Oracle has released patches for a security issue affecting the Oracle Identity Manager that has received a rare 10 out of 10 score on the CVSSv3 bug severity scale.
The giant software maker has remained tight-lipped about the issue and has not released any type of meaningful explanation in an attempt to delay the start of attacks trying to exploit this flaw as long as possible, giving customers more time to patch.
No-password default account found in OIM middleware
The affected product is Oracle Identity Manager (OIM), a user management solution that allows enterprises to control what parts of their network employees can access. OIM is part of Oracle's highly popular Fusion Middleware offering and is one of its most used components.
Oracle describes the issue — tracked under the CVE-2017-10151 identifier — as a "default account" vulnerability, an umbrella term that's usually used to describe accounts with no password or hardcoded credentials (a.k.a. backdoor accounts).
"This vulnerability is remotely exploitable without authentication, i.e., may be exploited over a network without requiring user credentials," Oracle said in a security alert.
While other companies were also caught including default accounts, usually included for debugging purposes, most are only accessible locally and at least have a password. Having a no-password default account accessible via the Internet is a terrible idea or a huge oversight.

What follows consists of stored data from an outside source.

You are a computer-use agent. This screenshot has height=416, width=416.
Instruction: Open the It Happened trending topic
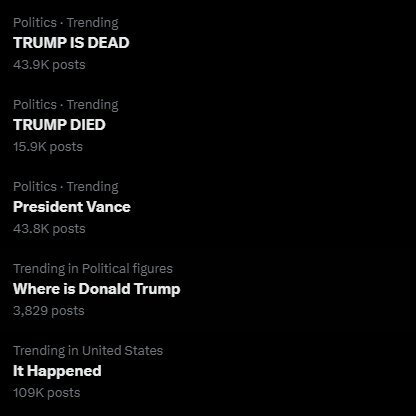click(57, 371)
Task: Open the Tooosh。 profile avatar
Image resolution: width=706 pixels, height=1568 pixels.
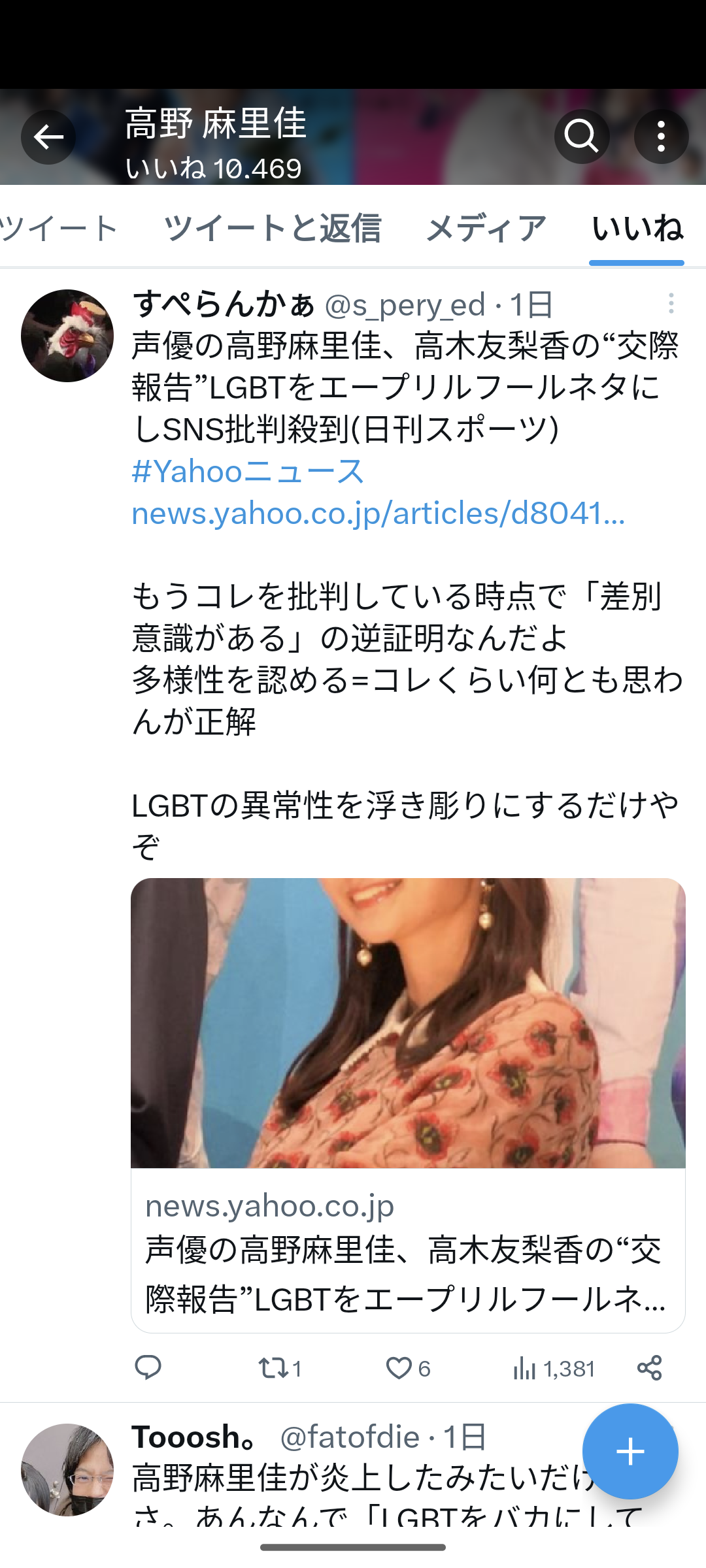Action: 67,1470
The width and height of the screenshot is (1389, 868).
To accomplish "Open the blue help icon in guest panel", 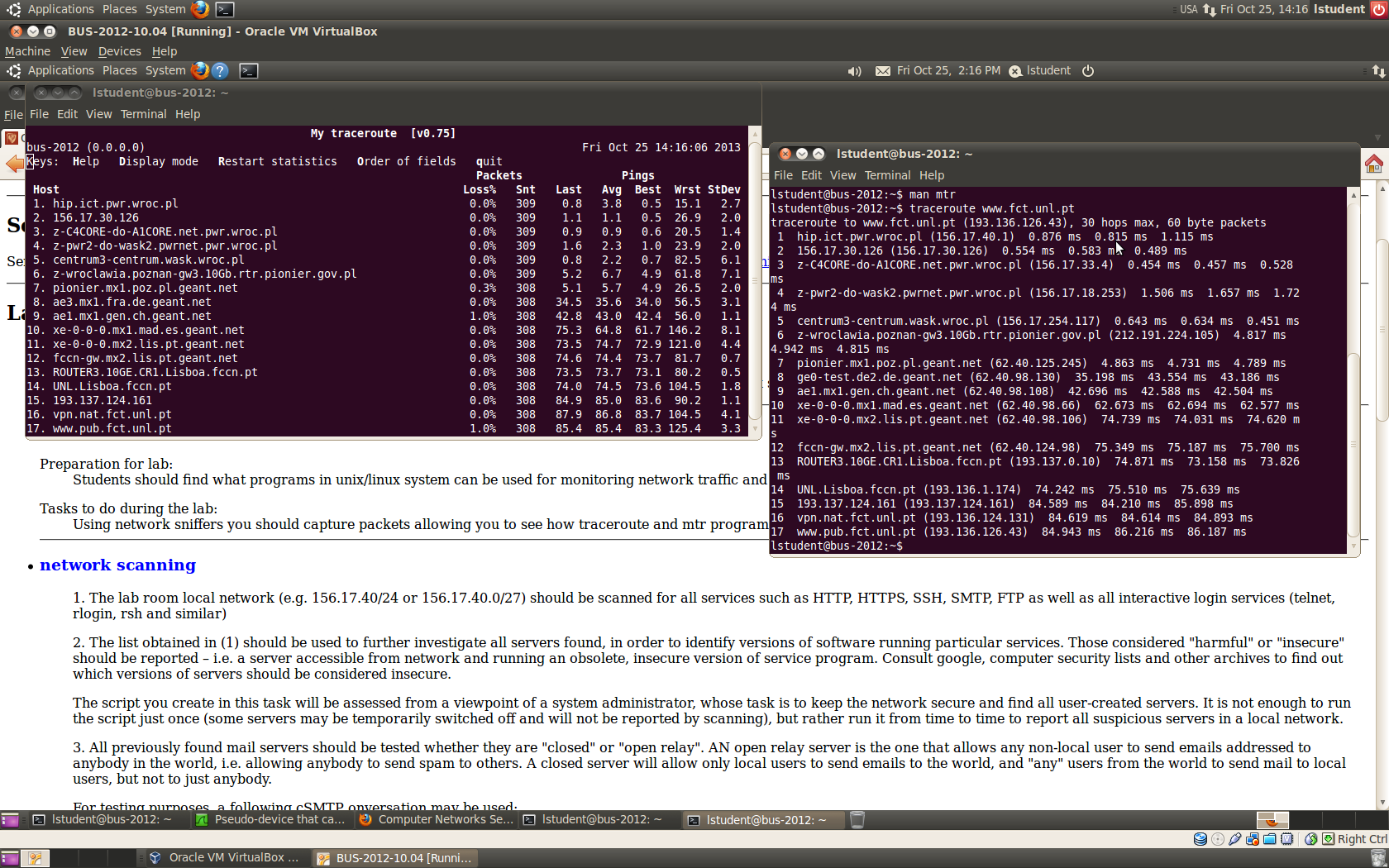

Oracle has released patches
Oracle released patches last Friday. Oracle Identity Manager versions 11.1.1.7, 11.1.1.9, 11.1.2.1.0, 11.1.2.2.0, 11.1.2.3.0, and 12.2.1.3.0 are confirmed affected but Oracle says previous versions may also be vulnerable.
On October 16, Oracle released the October 2017 Critical Patch Update (CPU) trimestrial update train. The company fixed 252 bugs. CVE-2017-10151 was not one of them. Users employing Oracle middleware are advised to read the company's most recent security alert for OIM patching instructions, and install the October 2017 CPU while they're at it.
Comments
Occasional - 6 years ago
While the immediate reaction would be something like: "How could they be so stupid as to leave a giant security flaw in a security software product?" Time will provide details; and details will show if it was just that simple - but I doubt if it.
My guess this incident (and many like it), will turn out to be an unavoidable consequence of the dependence on well established algorithms, principles, practices and legacy code - all established with an eye to efficient functionality, not with an eye toward exploitation. They were also established without anticipating just how many eyes would be looking for vulnerabilities. It's unreasonable to assume that the good guys will always find and fix these before the bad guys.